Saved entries
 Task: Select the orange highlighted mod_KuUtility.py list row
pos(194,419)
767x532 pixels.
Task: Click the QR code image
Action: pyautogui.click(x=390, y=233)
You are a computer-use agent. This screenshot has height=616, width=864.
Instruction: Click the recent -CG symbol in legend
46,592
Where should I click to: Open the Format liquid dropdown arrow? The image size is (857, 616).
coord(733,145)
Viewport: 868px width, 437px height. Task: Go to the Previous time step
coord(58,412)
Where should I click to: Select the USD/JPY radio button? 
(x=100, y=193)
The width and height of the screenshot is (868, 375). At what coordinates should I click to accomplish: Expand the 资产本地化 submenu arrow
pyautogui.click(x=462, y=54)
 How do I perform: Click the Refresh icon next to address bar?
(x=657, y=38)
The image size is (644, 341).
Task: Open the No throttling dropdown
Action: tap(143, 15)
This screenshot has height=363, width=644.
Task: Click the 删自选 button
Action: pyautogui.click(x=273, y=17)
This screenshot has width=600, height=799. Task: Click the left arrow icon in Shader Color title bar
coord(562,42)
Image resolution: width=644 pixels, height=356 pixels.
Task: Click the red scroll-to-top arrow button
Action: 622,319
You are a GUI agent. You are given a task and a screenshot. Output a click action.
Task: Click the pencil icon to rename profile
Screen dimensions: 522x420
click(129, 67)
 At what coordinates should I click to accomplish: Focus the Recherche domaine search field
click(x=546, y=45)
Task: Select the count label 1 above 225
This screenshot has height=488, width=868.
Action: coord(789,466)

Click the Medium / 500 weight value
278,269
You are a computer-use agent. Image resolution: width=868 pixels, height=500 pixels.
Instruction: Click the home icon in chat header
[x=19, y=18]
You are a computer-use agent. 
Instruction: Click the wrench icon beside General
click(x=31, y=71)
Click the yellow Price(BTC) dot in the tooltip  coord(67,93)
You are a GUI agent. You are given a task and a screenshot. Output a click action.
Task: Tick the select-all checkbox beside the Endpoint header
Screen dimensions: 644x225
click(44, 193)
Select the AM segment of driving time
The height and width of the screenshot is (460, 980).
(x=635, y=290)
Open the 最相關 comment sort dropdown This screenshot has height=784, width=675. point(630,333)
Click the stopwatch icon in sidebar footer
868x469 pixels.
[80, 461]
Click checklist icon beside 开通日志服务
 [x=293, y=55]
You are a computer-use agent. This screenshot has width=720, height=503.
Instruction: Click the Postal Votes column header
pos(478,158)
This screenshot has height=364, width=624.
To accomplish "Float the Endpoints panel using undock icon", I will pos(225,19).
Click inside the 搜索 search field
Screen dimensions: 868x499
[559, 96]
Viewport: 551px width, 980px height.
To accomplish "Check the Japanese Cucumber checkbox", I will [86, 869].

> Task requirements
What is needed is a word-for-word restatement of every line from the one with "This screenshot has height=364, width=624." to the end of the entries above.

> Answer for this exercise
This screenshot has height=364, width=624.
To accomplish "Float the Endpoints panel using undock icon", I will pos(225,19).
Click inside the 搜索 search field
Screen dimensions: 868x499
[559, 96]
Viewport: 551px width, 980px height.
To accomplish "Check the Japanese Cucumber checkbox", I will [86, 869].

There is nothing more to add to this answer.